#### Extract
○ ○ ○

Thursday, May 8, 2008

Abducted by parents, children become the forgotten victims

from The Oregonian, Margie Boule, June 4, 2006

Abducted by parents, children become the forgotten victims

Even today, 29 years after she was abducted and lived in hiding with her mother, she sometimes can't figure out who she really is.

Is she Liss Hart-Haviv, who lives in Kalama, Wash., and heads up a well-respected national organization for adults who were abducted as children?

Or is she Missy Sokolsky, who grew up in an affluent family on Manhattan's Upper West Side, attending private schools, taking ballet, piano and riding lessons?

Or is she Melissa Hart, who spent part of grade school living in a single room with her mother in a rundown neighborhood in San Diego, surviving on charity food, learning to lie and being afraid of anyone in a uniform?

Liss admits she hasn't yet recovered from the sudden, dramatic disappearing act her mother forced upon her when she was 11 years old. "I spent part of my childhood on the run from a parent," she says. "Then I spent the rest of my life on the run from my childhood."

This story may change the way you look at child abduction. Maybe you see it as a simple child custody issue. Or maybe you remember the devastated parents on TV shows. But almost nobody thinks about what the abducted child is going through, according to Liss and other survivors of abduction who've created Take Root, an organization to provide support and advocacy for abductees.

After what Liss refers to as the "hug and go" reunions in front of cameras, with cheering relatives engulfing the returned child --nobody thinks about what the child goes through after being returned to left-behind family members who've become strangers.

Often when Liss talks about the little girl she was before she was abducted, she uses the third person. She doesn't say "I loved my father." She says, "Missy loved her father." It's as if Missy died the day her mother took her away.

She was born in New York, "the daughter of an attorney and a Southern homecoming queen." Her parents divorced when Missy was 3. She lived with her mother, but her father always was around.

Unfortunately, he was a troubled man. "He was an alcoholic with emotional problems," Liss says. "He was very wealthy and powerful and obsessed with my mother. He really made her life a living hell." Liss says her dad "called the apartment 30 or 40 times a day. When her mom didn't pick up, he'd come and pound on the door in the middle of the night.

"And he'd withhold child support. The courtroom was his playground, a way to see my mother if she was constantly in court over child support or alimony."

When Liss was 9, her mother snatched her and ran to Florida. Liss' father hired detectives, and snatched Liss back. On the way back to New York, her father took a two-week detour to New Orleans. With uncombed hair, wearing the same dress, Liss sat in bars while her dad partied.

"He was not equipped to raise a 9-year-old girl," Liss says.

A few months later, her mother snatched her again.

"That was the end of Venetia and Missy Sokolsky," says Liss. "From that day forward those two people ceased to exist. And on the other side of the country, in San Diego, Sharon and Melissa Hart appeared out of thin air. . . . She changed our identities."

○ ○ ○

#### Data for the task
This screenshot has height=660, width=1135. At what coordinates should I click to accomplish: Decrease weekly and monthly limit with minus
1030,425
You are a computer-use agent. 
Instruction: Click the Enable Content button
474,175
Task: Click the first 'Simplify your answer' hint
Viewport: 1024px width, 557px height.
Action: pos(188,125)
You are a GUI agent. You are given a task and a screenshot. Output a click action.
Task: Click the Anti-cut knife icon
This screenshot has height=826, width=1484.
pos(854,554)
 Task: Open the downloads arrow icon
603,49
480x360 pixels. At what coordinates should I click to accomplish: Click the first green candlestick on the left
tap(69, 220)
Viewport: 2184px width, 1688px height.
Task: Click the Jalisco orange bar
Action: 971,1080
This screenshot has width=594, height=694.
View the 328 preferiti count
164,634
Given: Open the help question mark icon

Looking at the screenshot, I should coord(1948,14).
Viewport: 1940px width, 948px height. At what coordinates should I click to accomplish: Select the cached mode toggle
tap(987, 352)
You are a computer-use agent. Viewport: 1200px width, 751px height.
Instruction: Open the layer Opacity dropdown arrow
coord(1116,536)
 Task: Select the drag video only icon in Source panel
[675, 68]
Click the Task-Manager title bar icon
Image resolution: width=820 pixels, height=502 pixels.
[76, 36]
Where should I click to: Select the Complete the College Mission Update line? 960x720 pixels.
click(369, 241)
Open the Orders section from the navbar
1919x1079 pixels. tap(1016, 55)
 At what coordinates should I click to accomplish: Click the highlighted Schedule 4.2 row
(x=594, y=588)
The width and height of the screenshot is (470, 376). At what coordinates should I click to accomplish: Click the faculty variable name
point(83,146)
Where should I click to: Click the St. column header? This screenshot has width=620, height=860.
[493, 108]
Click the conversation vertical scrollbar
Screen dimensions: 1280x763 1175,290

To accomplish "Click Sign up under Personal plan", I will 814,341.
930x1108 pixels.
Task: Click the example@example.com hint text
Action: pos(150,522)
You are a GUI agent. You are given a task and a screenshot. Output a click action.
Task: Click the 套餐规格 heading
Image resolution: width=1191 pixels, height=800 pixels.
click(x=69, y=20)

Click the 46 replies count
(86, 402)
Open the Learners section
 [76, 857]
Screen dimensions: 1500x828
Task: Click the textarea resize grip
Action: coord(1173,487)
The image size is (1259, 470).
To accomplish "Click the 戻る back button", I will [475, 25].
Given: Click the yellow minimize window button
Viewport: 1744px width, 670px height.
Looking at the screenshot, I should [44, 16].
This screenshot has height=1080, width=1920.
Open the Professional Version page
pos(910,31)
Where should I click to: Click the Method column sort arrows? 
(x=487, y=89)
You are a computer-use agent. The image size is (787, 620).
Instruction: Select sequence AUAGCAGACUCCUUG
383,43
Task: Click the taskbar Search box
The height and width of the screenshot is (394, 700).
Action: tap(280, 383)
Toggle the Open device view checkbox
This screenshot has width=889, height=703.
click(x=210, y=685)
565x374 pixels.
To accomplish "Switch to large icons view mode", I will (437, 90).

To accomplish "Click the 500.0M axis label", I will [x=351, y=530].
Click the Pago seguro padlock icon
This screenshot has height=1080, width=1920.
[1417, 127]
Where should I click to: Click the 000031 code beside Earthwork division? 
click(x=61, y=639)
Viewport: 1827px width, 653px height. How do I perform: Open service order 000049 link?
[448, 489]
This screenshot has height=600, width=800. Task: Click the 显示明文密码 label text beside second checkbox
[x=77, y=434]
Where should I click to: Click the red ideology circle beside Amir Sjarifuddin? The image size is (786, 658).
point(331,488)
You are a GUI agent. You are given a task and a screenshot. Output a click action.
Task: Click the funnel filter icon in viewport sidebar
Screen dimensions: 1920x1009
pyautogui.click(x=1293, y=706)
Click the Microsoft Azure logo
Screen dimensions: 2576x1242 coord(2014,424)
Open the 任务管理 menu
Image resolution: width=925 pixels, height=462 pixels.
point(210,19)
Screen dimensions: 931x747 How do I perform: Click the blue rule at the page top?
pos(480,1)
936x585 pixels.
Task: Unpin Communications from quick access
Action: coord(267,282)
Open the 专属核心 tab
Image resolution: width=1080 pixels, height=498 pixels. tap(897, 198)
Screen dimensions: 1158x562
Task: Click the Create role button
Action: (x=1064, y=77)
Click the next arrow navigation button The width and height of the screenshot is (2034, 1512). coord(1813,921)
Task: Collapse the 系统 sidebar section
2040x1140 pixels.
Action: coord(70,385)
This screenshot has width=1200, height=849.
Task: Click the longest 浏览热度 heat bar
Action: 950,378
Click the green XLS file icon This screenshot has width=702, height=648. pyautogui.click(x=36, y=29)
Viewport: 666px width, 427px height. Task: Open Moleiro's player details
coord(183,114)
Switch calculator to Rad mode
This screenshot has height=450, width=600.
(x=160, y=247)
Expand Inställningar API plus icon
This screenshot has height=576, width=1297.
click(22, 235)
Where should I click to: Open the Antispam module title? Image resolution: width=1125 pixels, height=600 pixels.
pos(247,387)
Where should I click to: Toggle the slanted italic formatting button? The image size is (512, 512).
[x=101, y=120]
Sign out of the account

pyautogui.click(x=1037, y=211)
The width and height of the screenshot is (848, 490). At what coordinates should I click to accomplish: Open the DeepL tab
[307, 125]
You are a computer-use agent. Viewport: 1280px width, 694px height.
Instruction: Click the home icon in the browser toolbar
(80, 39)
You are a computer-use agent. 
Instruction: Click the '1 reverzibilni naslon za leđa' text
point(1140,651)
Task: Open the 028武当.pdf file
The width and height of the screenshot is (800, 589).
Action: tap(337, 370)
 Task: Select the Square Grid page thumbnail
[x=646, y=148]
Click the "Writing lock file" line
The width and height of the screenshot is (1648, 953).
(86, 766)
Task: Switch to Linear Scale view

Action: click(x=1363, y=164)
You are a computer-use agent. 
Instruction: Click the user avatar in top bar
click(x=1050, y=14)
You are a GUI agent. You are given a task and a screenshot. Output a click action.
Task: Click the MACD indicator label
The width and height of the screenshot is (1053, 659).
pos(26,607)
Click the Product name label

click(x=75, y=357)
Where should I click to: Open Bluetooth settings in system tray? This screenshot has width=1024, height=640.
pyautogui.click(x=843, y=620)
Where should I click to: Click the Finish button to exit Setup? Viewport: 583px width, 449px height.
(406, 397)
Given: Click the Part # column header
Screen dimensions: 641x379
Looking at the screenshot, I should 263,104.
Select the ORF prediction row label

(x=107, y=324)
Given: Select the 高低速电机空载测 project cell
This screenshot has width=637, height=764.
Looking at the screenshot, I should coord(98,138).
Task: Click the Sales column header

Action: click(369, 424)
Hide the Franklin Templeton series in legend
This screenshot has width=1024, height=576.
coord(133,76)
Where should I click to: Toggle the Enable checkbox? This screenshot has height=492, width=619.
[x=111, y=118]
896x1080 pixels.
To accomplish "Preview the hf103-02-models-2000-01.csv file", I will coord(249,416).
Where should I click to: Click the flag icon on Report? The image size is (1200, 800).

○ ○ ○

#### List of tasks
[a] According to the article, what organization did Liss and other abduction survivors create?
[b] From the rows, copy the lines starting at the one that contains "Click the Microsoft Azure logo" and ending at the one that contains "click(x=1050, y=14)", both included.
The article has nothing to do with the rows.

#### Responses to the exercise
[a] Take Root

[b]
Click the Microsoft Azure logo
Screen dimensions: 2576x1242 coord(2014,424)
Open the 任务管理 menu
Image resolution: width=925 pixels, height=462 pixels.
point(210,19)
Screen dimensions: 931x747 How do I perform: Click the blue rule at the page top?
pos(480,1)
936x585 pixels.
Task: Unpin Communications from quick access
Action: coord(267,282)
Open the 专属核心 tab
Image resolution: width=1080 pixels, height=498 pixels. tap(897, 198)
Screen dimensions: 1158x562
Task: Click the Create role button
Action: (x=1064, y=77)
Click the next arrow navigation button The width and height of the screenshot is (2034, 1512). coord(1813,921)
Task: Collapse the 系统 sidebar section
2040x1140 pixels.
Action: coord(70,385)
This screenshot has width=1200, height=849.
Task: Click the longest 浏览热度 heat bar
Action: 950,378
Click the green XLS file icon This screenshot has width=702, height=648. pyautogui.click(x=36, y=29)
Viewport: 666px width, 427px height. Task: Open Moleiro's player details
coord(183,114)
Switch calculator to Rad mode
This screenshot has height=450, width=600.
(x=160, y=247)
Expand Inställningar API plus icon
This screenshot has height=576, width=1297.
click(22, 235)
Where should I click to: Open the Antispam module title? Image resolution: width=1125 pixels, height=600 pixels.
pos(247,387)
Where should I click to: Toggle the slanted italic formatting button? The image size is (512, 512).
[x=101, y=120]
Sign out of the account

pyautogui.click(x=1037, y=211)
The width and height of the screenshot is (848, 490). At what coordinates should I click to accomplish: Open the DeepL tab
[307, 125]
You are a computer-use agent. Viewport: 1280px width, 694px height.
Instruction: Click the home icon in the browser toolbar
(80, 39)
You are a computer-use agent. 
Instruction: Click the '1 reverzibilni naslon za leđa' text
point(1140,651)
Task: Open the 028武当.pdf file
The width and height of the screenshot is (800, 589).
Action: tap(337, 370)
 Task: Select the Square Grid page thumbnail
[x=646, y=148]
Click the "Writing lock file" line
The width and height of the screenshot is (1648, 953).
(86, 766)
Task: Switch to Linear Scale view

Action: click(x=1363, y=164)
You are a computer-use agent. 
Instruction: Click the user avatar in top bar
click(x=1050, y=14)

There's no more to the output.